I've been finding some interesting results from my survey. My initial email to the SAA listserv produced a few responses from archivists without websites. However, all of my responses from my survey on the Lone Arrangers' listserv were from archivists with archive websites who want to add different things, or understand website development better. I've also received a few questions about online finding aids (those I can answer!) but also online databases. While I do use them, and can add to them, creating one is quite different.

One thing that most archivists would benefit from is analytics software on their websites. Most are not sure exactly how researchers get to or use their websites. Without that knowledge, it is difficult to develop any website to suit a researcher's needs. I think this is going to be a major focus of my presentation.
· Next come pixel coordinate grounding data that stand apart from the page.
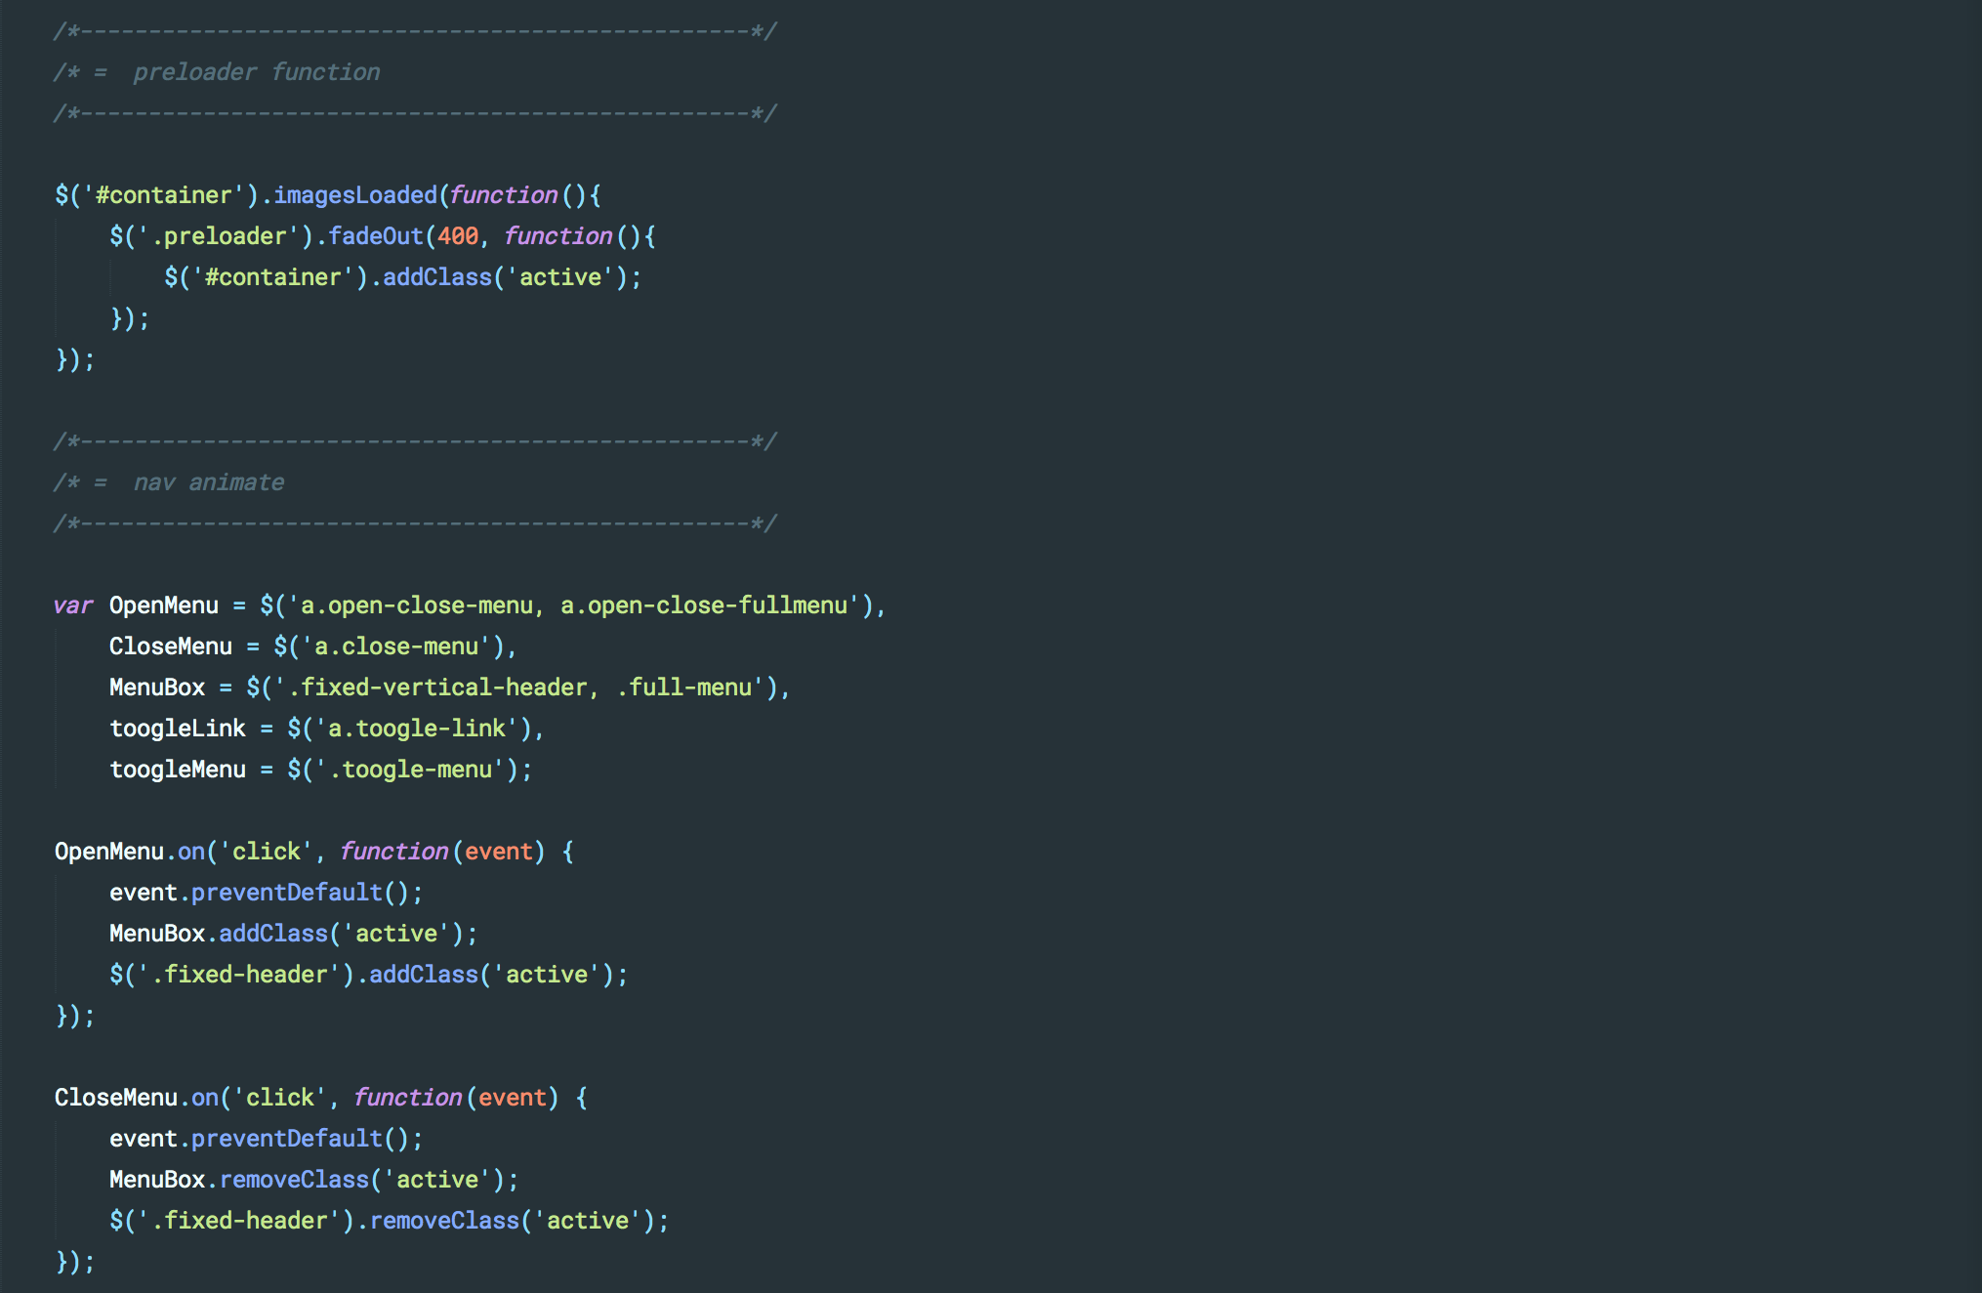The image size is (1982, 1293).
Task: Place cursor on imagesLoaded method name
Action: point(354,195)
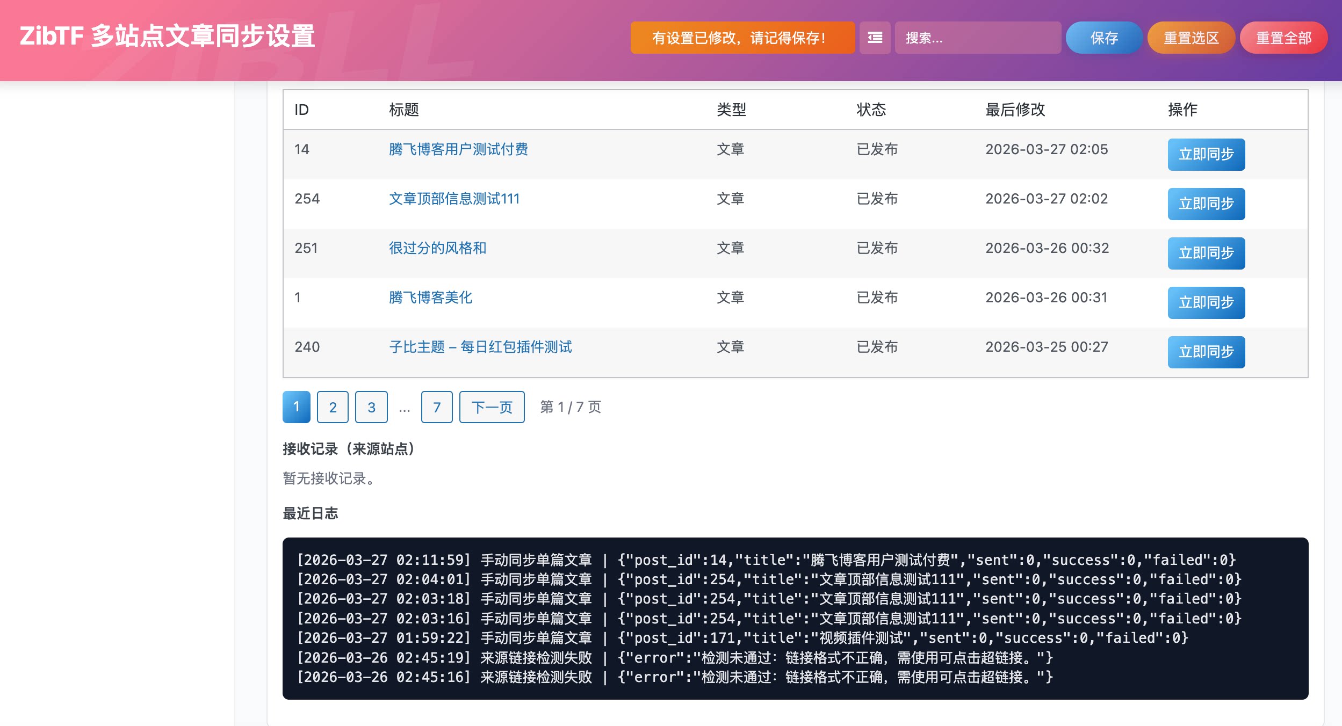The width and height of the screenshot is (1342, 726).
Task: Go to page 3 of the post list
Action: [371, 406]
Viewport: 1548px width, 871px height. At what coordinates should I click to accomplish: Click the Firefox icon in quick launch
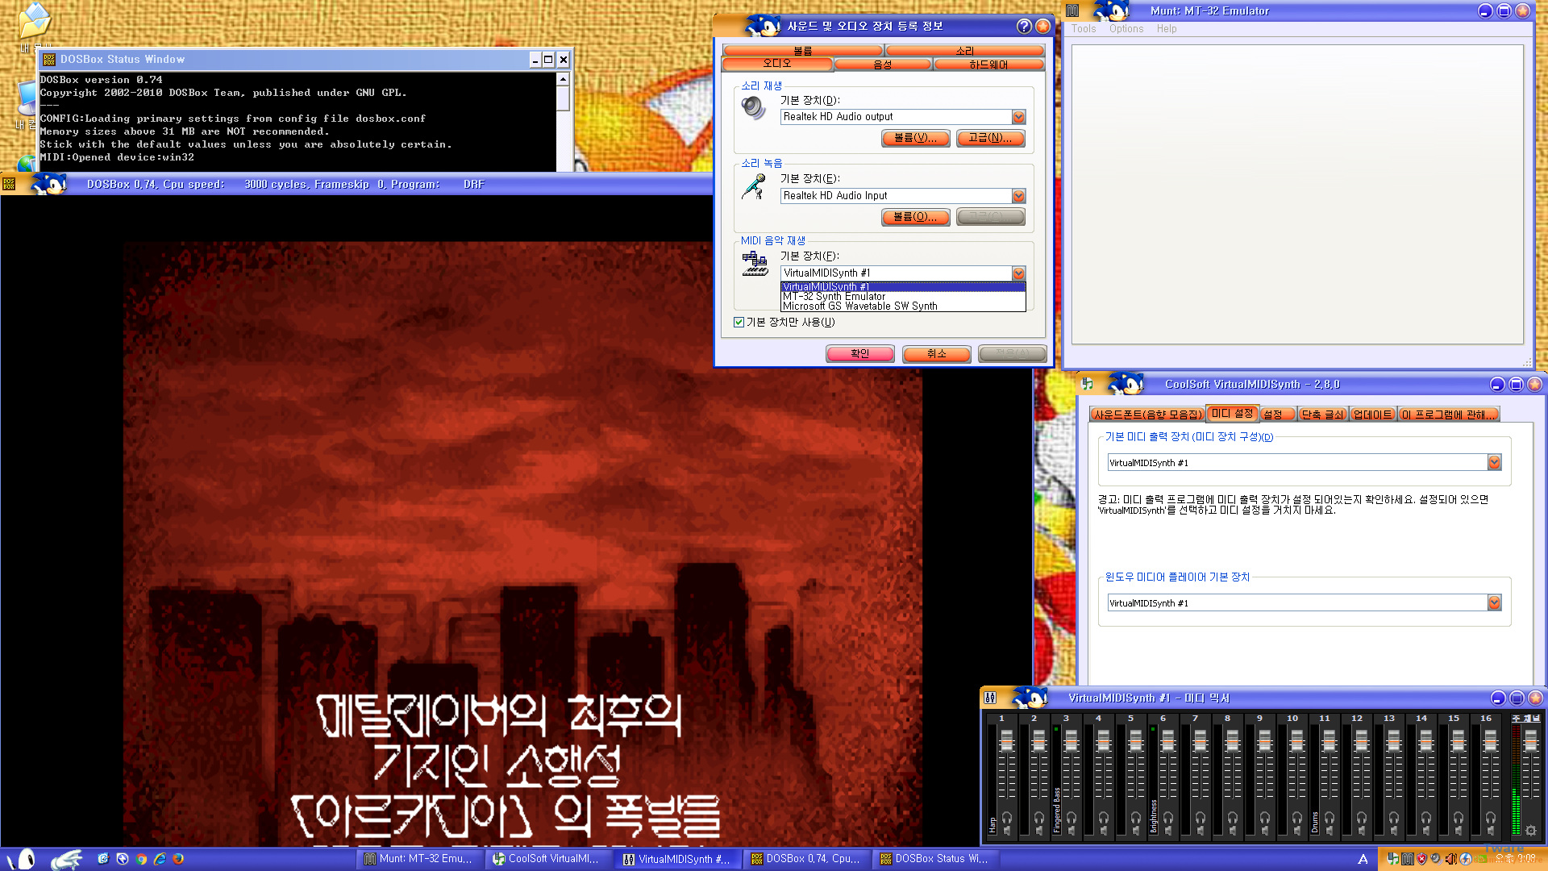coord(178,859)
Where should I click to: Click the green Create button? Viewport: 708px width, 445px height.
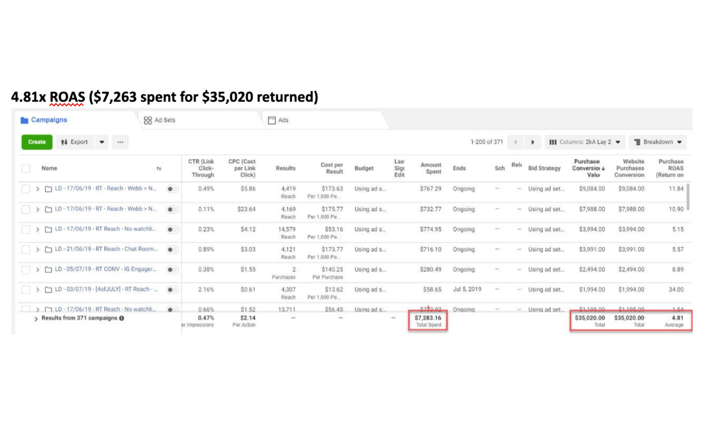point(37,142)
Another similarity--archivists are stretched too thin. They don't have enough time to complete their work, let alone start a web-based project. It's frustrating, but nice to know I'm in similar company.


I Get Around(table)

I will be giving a brief presentation on web development tools at the Lone Arrangers' Roundtable Committee Meeting at SAA on Wednesday, August 11.

I have sent out a survey to the Roundtable asking several questions:

  • Does your institution have a website?
  • Are you part of a larger institution that has a website, but you don't have a webpage/site? If so, does that larger institution have a web designer/developer/designated poster of web content?
  • If you have a page/site, or think you can get your institution to list your page/site, are you permitted to post content or do changes have to be sent to a central web developer? If so, would you like to expedite the posting process?
  • Does your institution have a web server to host the site (a server for storage is different than a server for a website)?
  • How does your typical user find you? What types of information most interests them?
  • Could you spare at least a half hour a day, for a few days a week?
  • Is there anything you've seen on a website that you would like to re-create? If so, if you could send me the link, that would be helpful.
  • Do you have any other questions about websites or tools available to create/edit websites?

I will use the responses to shape my presentation, whether I focus more on designing using online hosts, or using widgets to customize a current site, or being aware of what goes on behind the scenes, or promoting the site better though SEO. I bet a lot of people would also like to see what analytics software can do for them!